Midway through The Wedding Singer, my thought was “This would be such a fun show to do in a high school. Too bad it can’t be done.”
It’s a myth that old Broadway shows were purely wholesome entertainments. I once saw a great regional production of Oklahoma! with a group of teachers who had grown up loving the movie. They were more than slightly surprised by some of the lyrics in the stage version. In the old days, though, when schools did shows like Oklahoma! or The Pajama Game, they could easily look to the film adaptations for guidance on how to incorporate alterations to make the show appropriate for their students. The lyrics were already changed by the original creators for the movies, so there was no danger is adapting those changes.
My college directing teacher told us that you could get away with taking out the swear words, but really, anything other than that, you were legally out of bounds. She taught us to respect the work of the playwright, to honor their intentions, and that if a show in its entirety wasn’t right for your actors or your audience, then it was best to pick another show.
When I saw The Wedding Singer, I knew there was no way for a high school to do the show without severely damaging the integrity of the piece. Here was a show with instant name recognition for the audience, with really catchy songs, and loads of laughs. Plus, kids would love the retro 80s factor. The Wedding Singer really would be a blast for high school students to tackle.
But from beginning to end, there’s too much material not appropriate for high school actors. Songs incorporate the f-bomb, strippers, drugs, and sexual practices. A major plot element involves a character waking up to wonder if he’s had sex with a woman he doesn’t love, not to mention her seduction of him the night before. And what would a high school do with a gay character like George (who, in song lyrics, dances in women’s underwear and professes not to like women at all).
I’ve also wondered what high schools will do with Hairspray. There’s not much inappropriate in the stage version, but there are lines about kids with condoms, a lesbian phy ed teacher taking advantage of her students, plus a few other devious lines here and there that would give administrators cause to wince. If you can easily leave a line out, that’s not so bad for a high school director to do, but to take on rewriting dialogue or lyrics is crossing the line.
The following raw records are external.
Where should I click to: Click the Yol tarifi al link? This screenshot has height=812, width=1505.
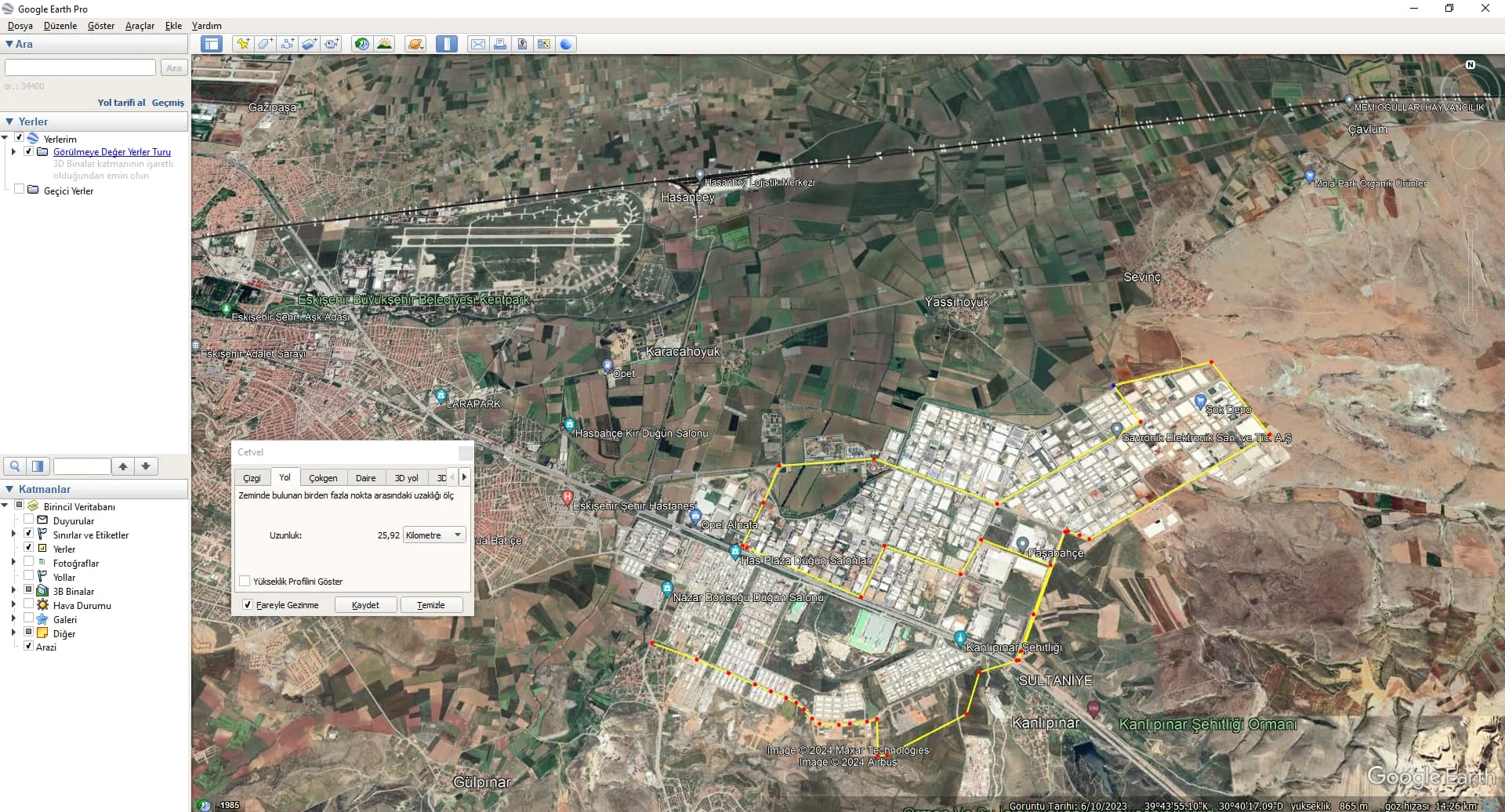tap(121, 103)
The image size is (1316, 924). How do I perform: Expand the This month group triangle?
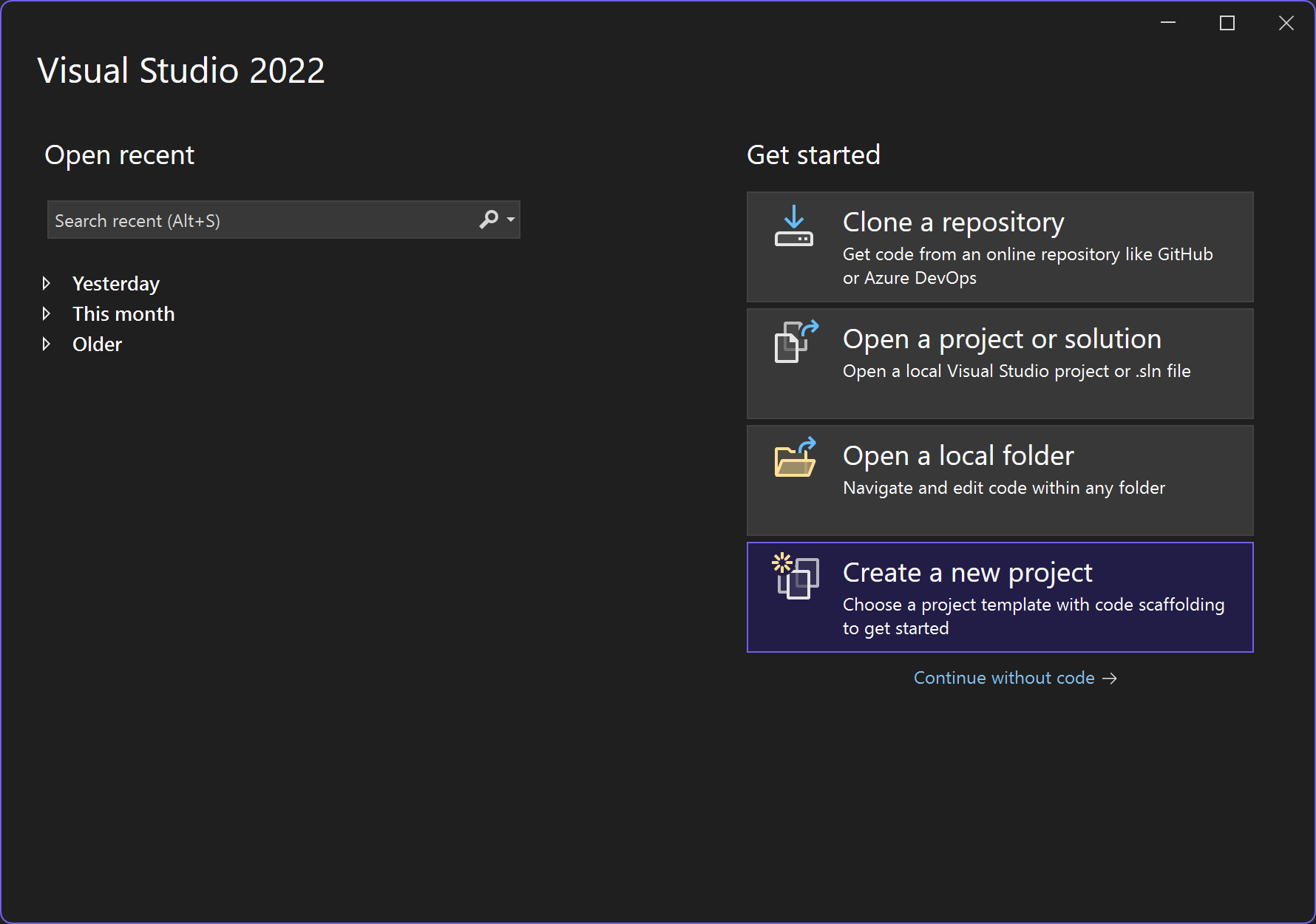[47, 314]
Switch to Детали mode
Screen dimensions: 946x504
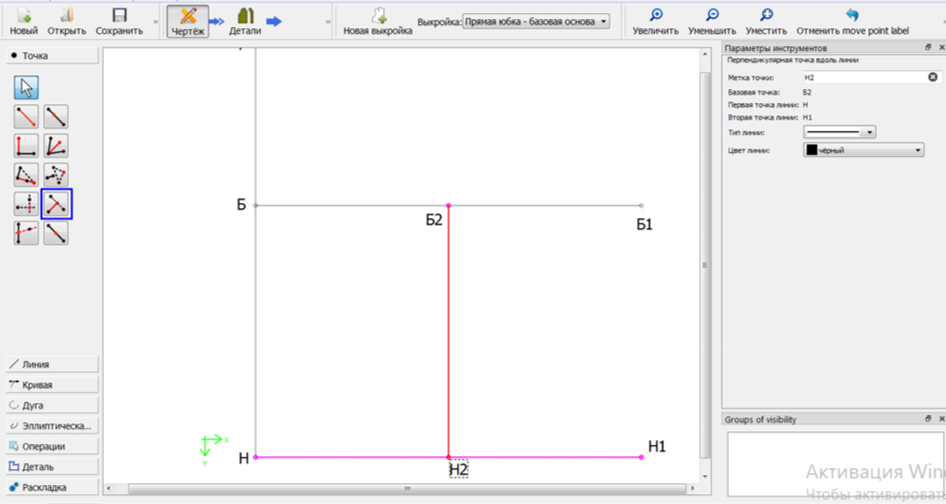(245, 21)
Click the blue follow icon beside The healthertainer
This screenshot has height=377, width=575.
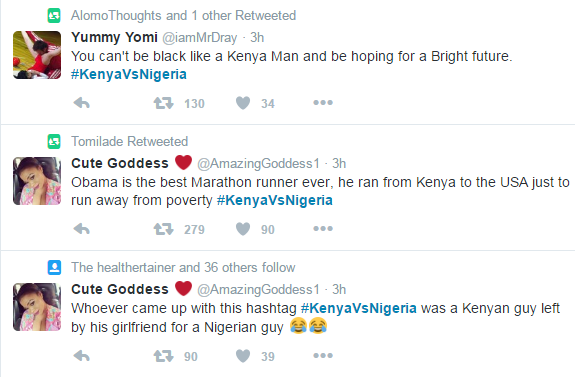54,267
Hopefully, when it is licensed, the writers will provide equitable solutions for high school directors to use.
With the exception of a big, challenging show like Les Miserables, I don’t think most high school directors would opt for a “School Edition” or “Jr.” production of a show. High school directors generally do aspire to make a great show, and while “Jr.” productions are great for middle schools, to do a The Wedding Singer Jr. at a high school would be beneath most students and directors (though, there is an audience for high schools doing High School Musical, so what do I know?). The creators could re-write a PG-rated The Wedding Singer, but that would just be cheap. There’d have to be too many major changes (as opposed to changing a line of dialogue or a lyrics here or there).
Dirty Rotten Scoundrels is another show that has the potential to be a heap of fun at a high school that would simply not work for a high school to produce.
Maybe that’s why the most common new shows to make it to high school are Seussical and Beauty and the Beast. They can actually be done at a high school.